- _Data excerpts_

########################################

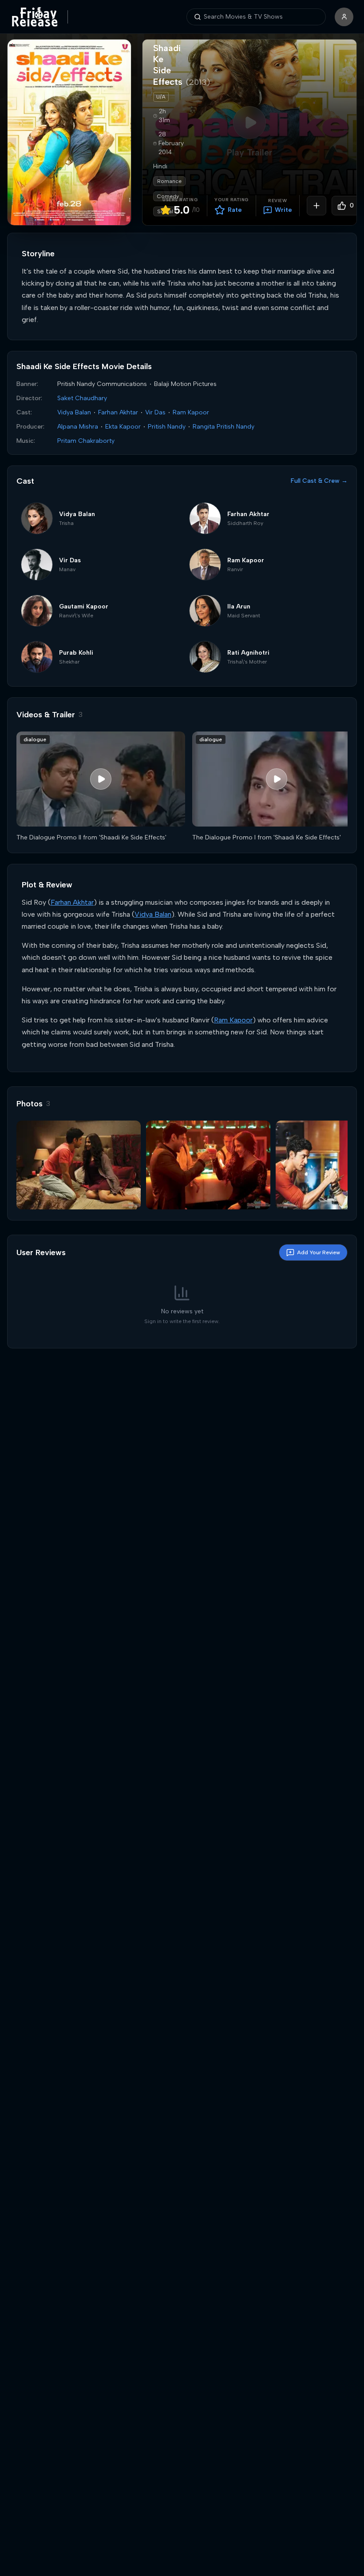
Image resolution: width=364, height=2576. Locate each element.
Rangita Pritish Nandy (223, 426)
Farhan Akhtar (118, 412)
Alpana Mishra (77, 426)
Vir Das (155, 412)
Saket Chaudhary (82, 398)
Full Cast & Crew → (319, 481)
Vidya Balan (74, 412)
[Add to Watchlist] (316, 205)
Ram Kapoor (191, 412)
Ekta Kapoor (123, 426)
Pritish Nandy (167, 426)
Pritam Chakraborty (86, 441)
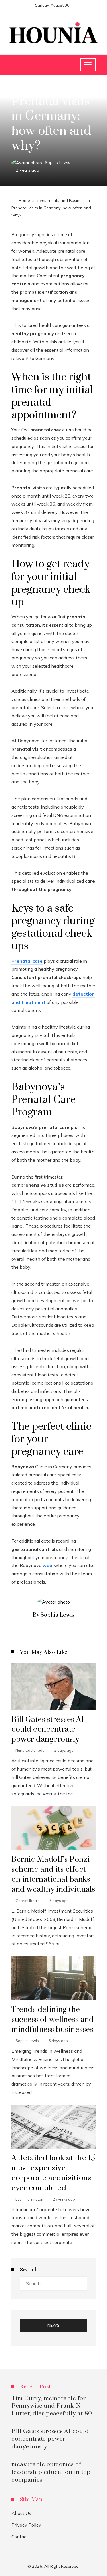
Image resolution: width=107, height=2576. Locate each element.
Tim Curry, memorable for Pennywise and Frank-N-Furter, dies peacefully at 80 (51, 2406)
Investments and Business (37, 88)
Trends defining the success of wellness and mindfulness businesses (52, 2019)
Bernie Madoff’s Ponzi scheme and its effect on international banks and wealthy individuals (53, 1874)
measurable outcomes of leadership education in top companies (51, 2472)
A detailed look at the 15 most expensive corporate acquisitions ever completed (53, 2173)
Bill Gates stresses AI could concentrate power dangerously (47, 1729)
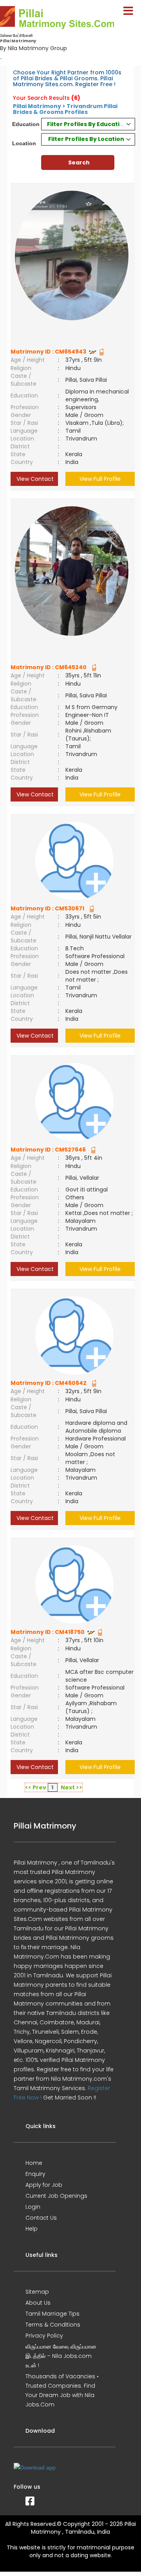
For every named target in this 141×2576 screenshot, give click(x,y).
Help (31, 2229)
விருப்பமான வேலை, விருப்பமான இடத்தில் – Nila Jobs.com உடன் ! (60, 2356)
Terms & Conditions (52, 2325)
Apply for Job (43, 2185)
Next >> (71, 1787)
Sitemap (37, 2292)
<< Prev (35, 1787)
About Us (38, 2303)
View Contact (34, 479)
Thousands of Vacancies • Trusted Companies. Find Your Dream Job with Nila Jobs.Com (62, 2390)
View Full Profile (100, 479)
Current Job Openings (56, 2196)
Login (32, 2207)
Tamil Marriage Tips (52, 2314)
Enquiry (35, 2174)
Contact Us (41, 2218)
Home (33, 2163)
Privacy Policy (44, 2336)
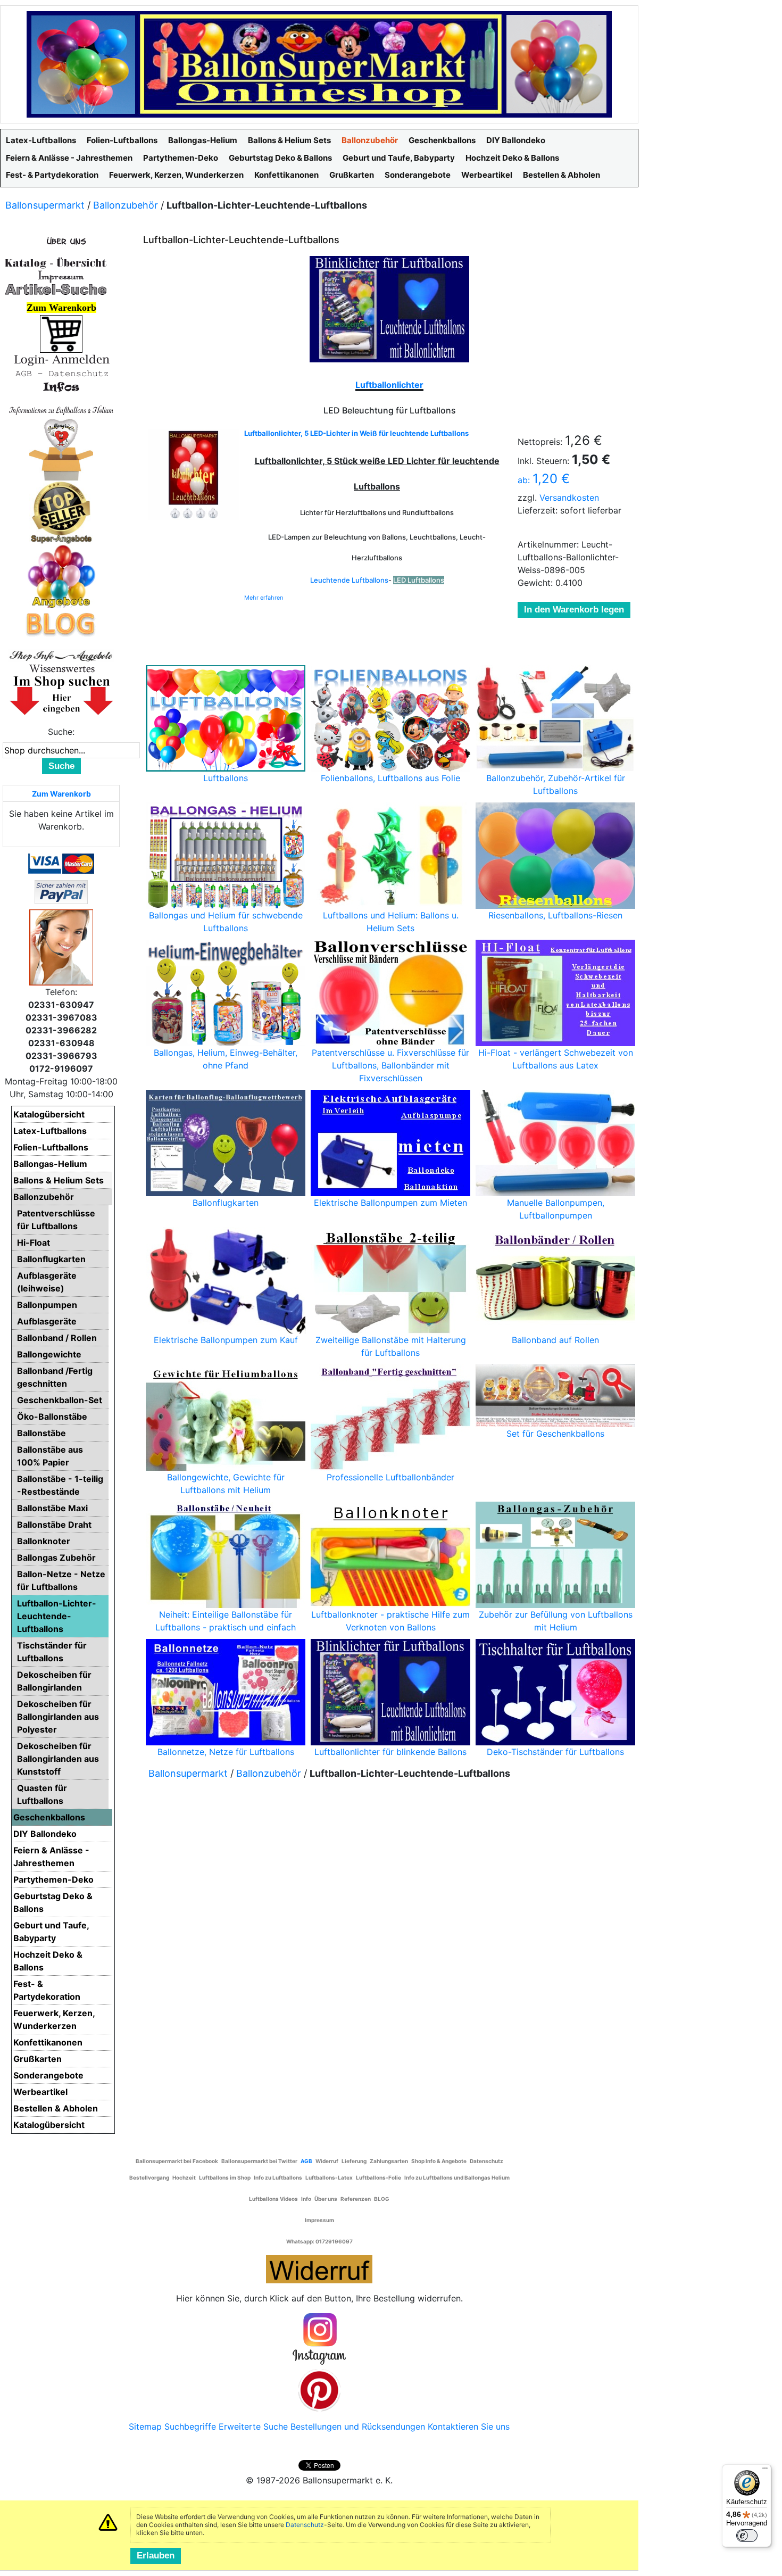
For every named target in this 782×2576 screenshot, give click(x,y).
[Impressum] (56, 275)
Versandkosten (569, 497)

########################################

- _Exercise_
In the entries above, count each line that holds "Locate". Give the total and nothing else.

- _Answer for this exercise_
2